== The exercise ==
Gather each line of the entries below that contains the string "pixels". Case counts.

== Dataset extract ==
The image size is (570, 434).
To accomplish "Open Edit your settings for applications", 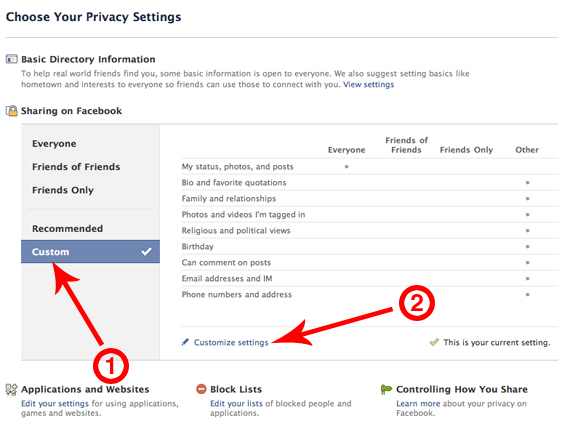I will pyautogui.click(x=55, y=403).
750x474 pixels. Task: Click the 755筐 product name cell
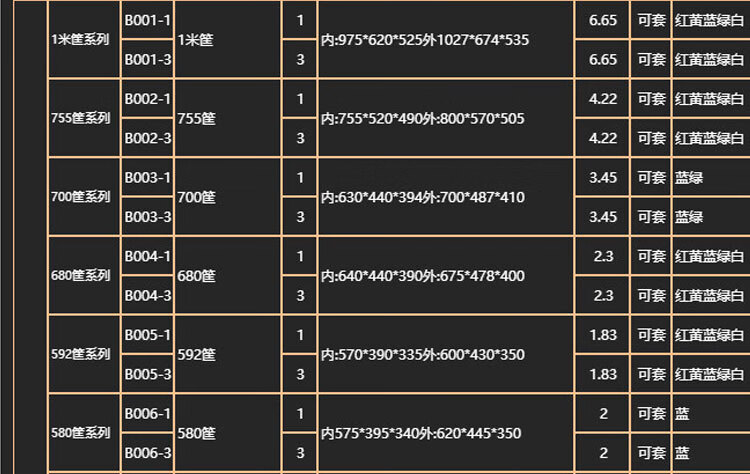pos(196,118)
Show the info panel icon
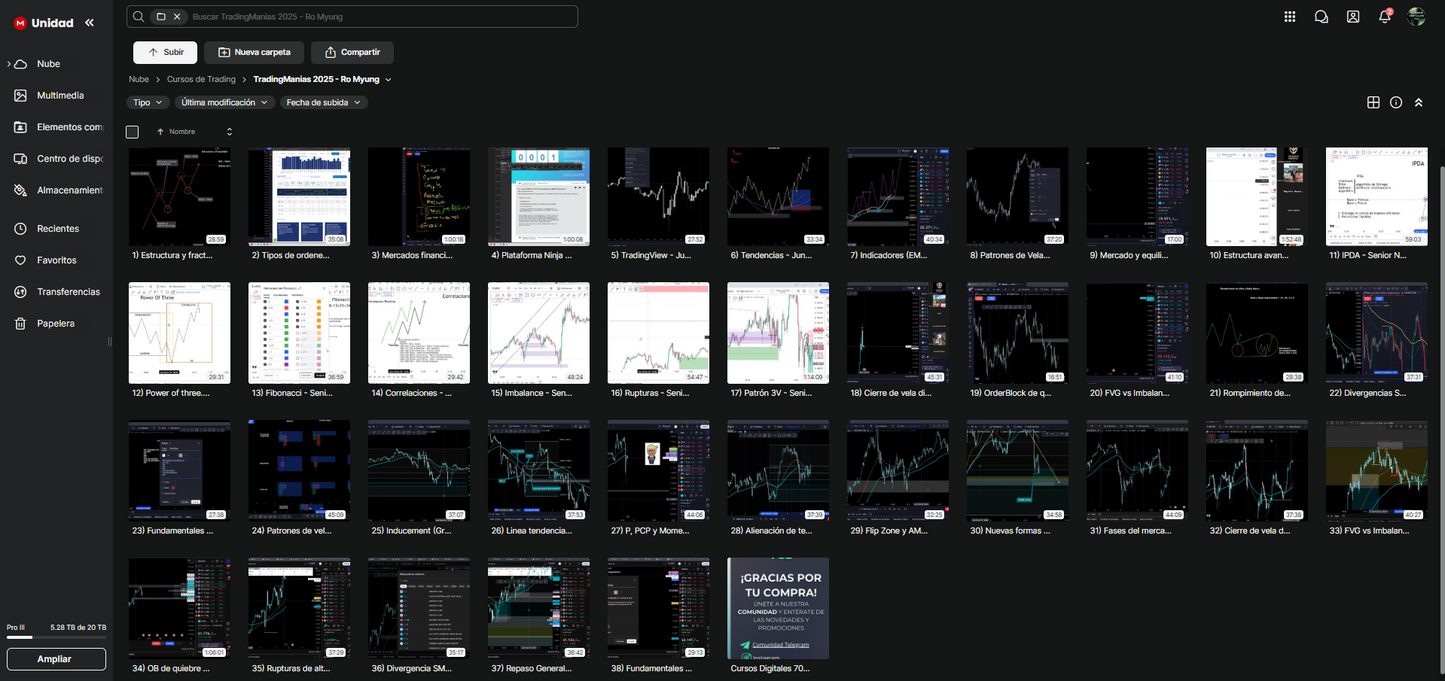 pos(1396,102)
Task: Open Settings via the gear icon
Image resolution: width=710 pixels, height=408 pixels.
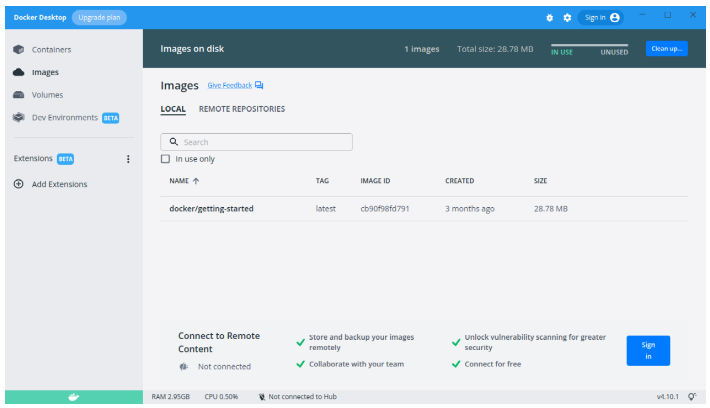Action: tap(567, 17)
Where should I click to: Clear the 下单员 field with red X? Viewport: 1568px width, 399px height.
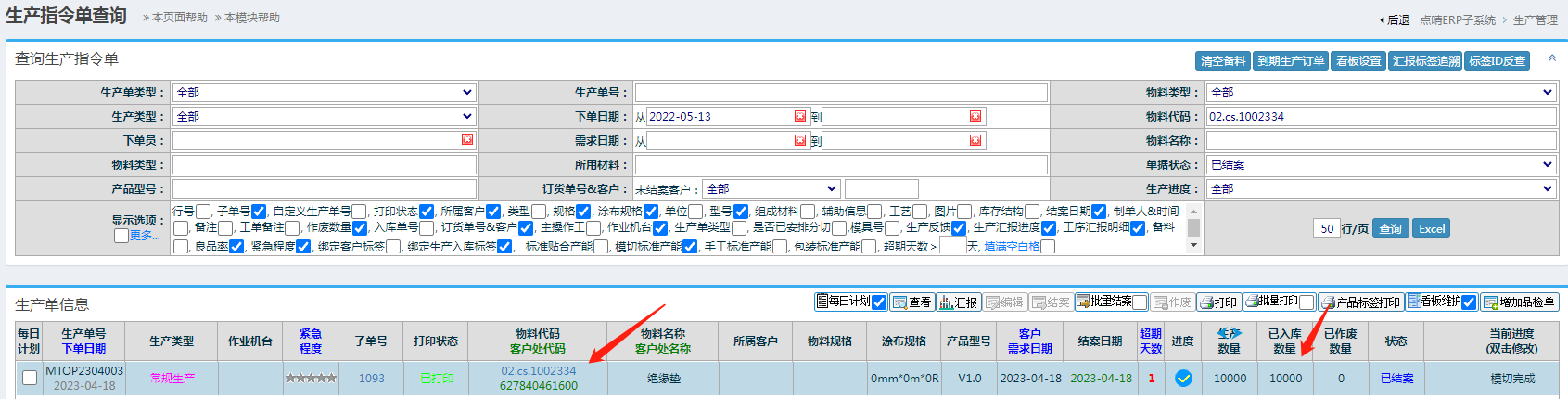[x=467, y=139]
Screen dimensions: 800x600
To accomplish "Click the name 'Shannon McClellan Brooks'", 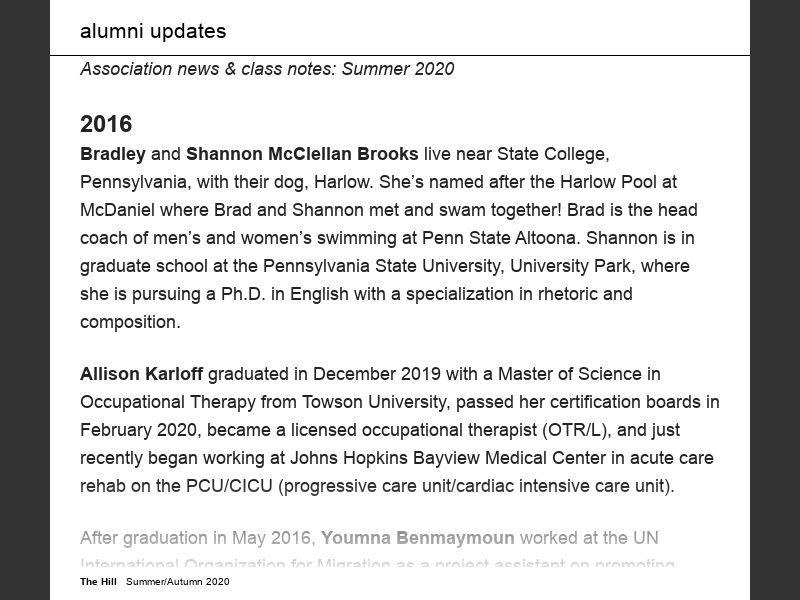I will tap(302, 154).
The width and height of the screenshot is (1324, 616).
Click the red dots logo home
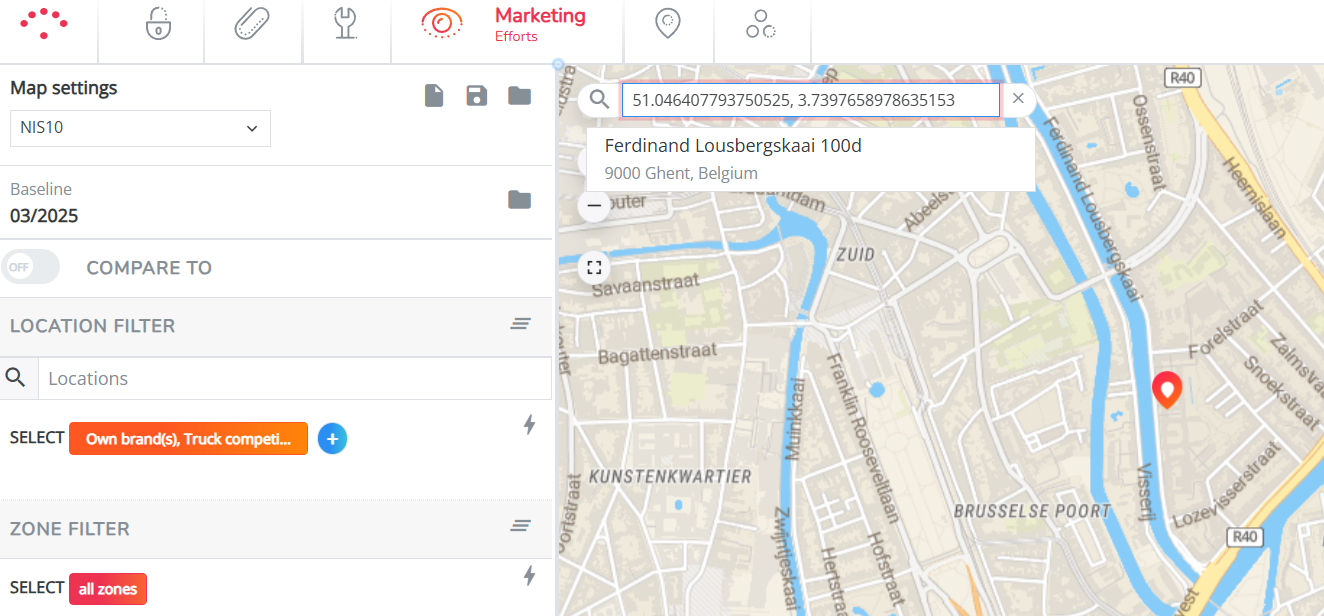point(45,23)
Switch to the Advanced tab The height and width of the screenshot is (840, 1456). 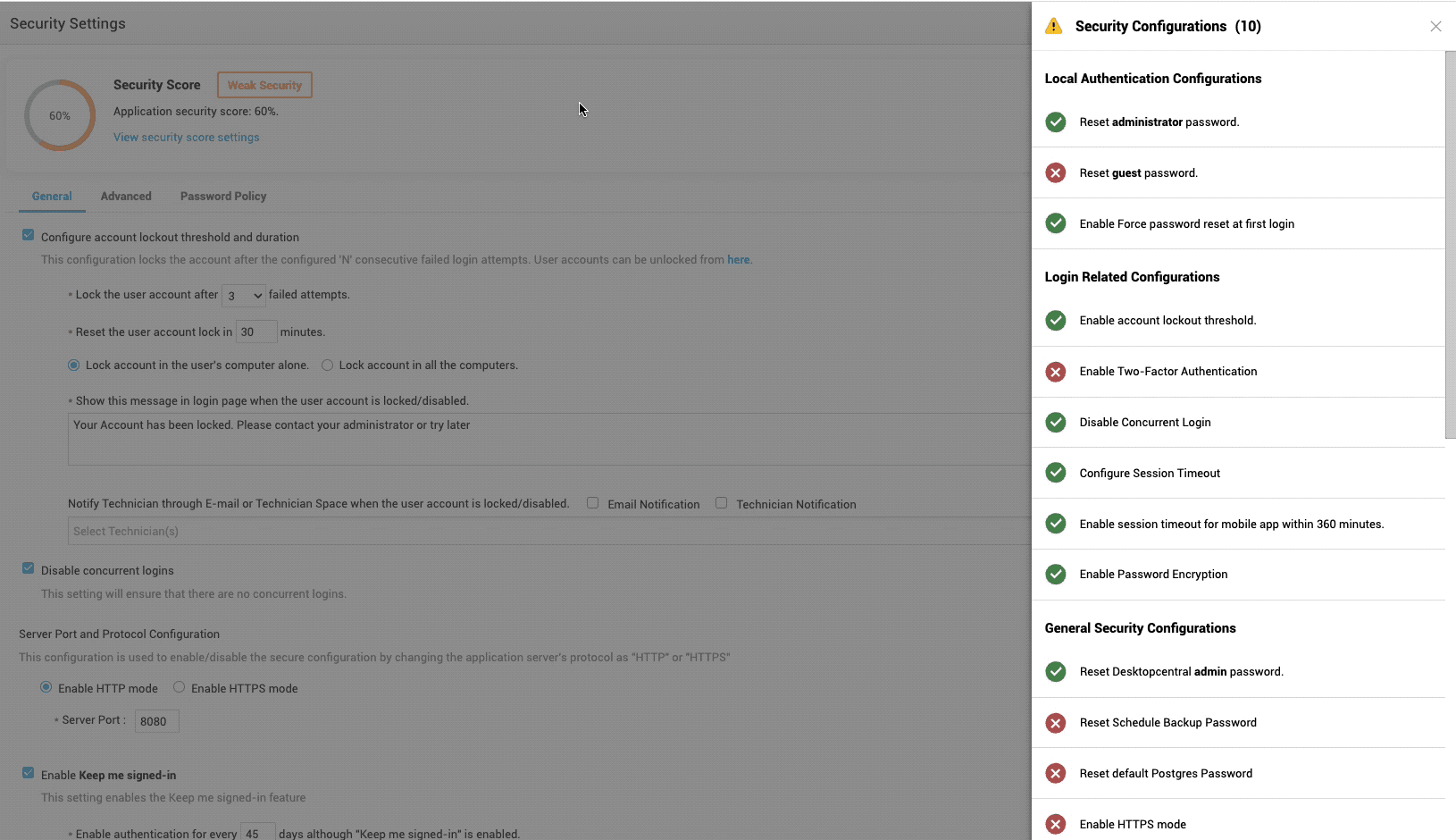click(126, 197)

== Result for this task ==
750x474 pixels. Task: Click the 755筐 product name cell
Image resolution: width=710 pixels, height=408 pixels.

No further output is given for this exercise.